Чувство, которое он к ней испытывал, имело определенное отношение к сексу; но секс проще, у него есть цель – резкий финал, брызнувшая струя… и готово, и ты сбиваешься с ритма и остаешься ни с чем, если не считать какой-то сырой, отупляющей амнезии. Кончив, он обычно откидывался на подушки, беспомощный, как рыба на прилавке, в липком поту; от его тела тоже несло рыбой. Кроме того, секс – это такое занятие, после которого ты встаешь с постели и возвращаешься домой. Но тут все по-другому. Тут он жаждал большего. Теперь он и вообразить себе не мог, как жил раньше – без этого чувства.

– Вы когда-нибудь были влюблены? – спросил он.

– Я не знаю.

– Вы наверняка кого-нибудь любили.

– Я люблю А Фу, – произнесла она.

И заплакала со своим обычным видом мученицы, зарыдала помимо воли, с каменным лицом, силясь совладать с собой, остановить сбегающие по щекам слезы.

Чепу нечего было сказать; упиваясь любовью к Мэйпин, он почти что позабыл об А Фу.

Молча они доехали на такси до пристани, молча сели на паром, молча сошли с парома и прошли пешком до морского вокзала, молча выстояли очередь на посадку, молча поднялись на борт «ракеты», идущей в Макао.

Последний раз он ехал по этому маршруту два года назад, с Бэби, субботним вечером, всю дорогу похотливо фырча в предвкушении удовольствий. Специально для этого случая купил Бэби новое платье и красные туфли. Она сидела, сдвинув колени, разглаживая платье, – а он щипал ее, как обезьяна. Бэби подзуживала его – хихикала, притворно умоляла перестать. По пути к гостинице, которая называлась «Пагода», им попалось фотоателье, и Бэби заявила, что хочет с ним сняться. Фотографию отпечатали прямо при них, и Чеп нашел, что вместе они смотрятся крайне нелепо, – у него даже все желание отшибло.

Однако номер в «Пагоде» оказался таким бесстыдно-грязным и тускло освещенным, что Чеп вновь воспылал. Бэби это поняла. Она встала на четвереньки, заорала «Гав!
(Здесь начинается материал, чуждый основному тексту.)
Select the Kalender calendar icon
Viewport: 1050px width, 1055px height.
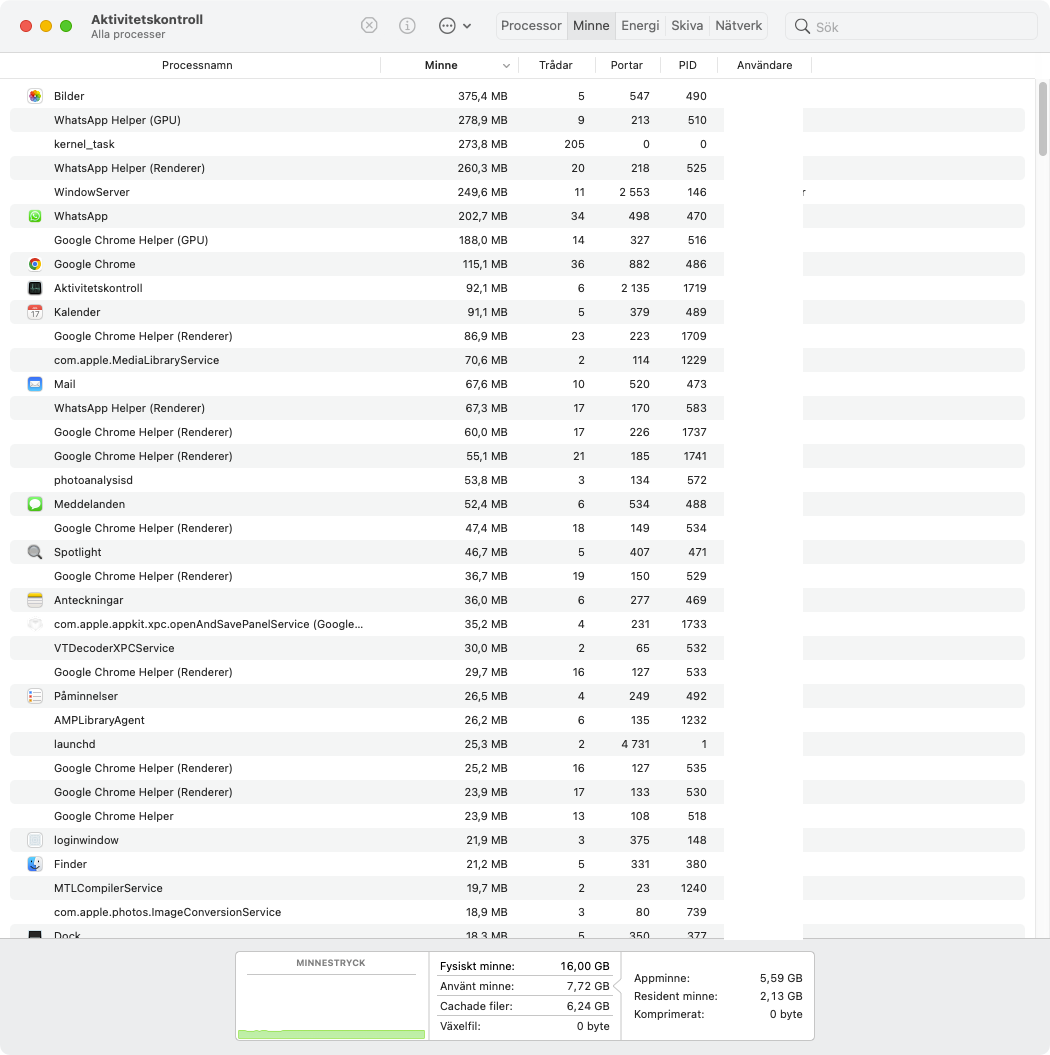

Гав!» и захохотала, когда он влез на нее, держась за ее талию, ощущая под ладонями ее гладкую кожу. Но когда спустя несколько минут дело было сделано, Чепа потянуло назад, в Гонконг. Чувствуя себя измочаленным и несчастным, он валялся, как снулая рыба, соображая, как бы отделаться от девушки. Решил не оставаться в отеле до утра. Бэби, кажется, было все равно, а у него просто от сердца отлегло, когда она разрешила ему вернуться к матери. Страшно был ей благодарен, что отпустила. Когда Бэби сказала: «Мне надо деньги», он охотно расстался с купюрами. А еще была та злосчастная ночь с Розой Кролик – волосатой португалкой по фамилии Коэльо.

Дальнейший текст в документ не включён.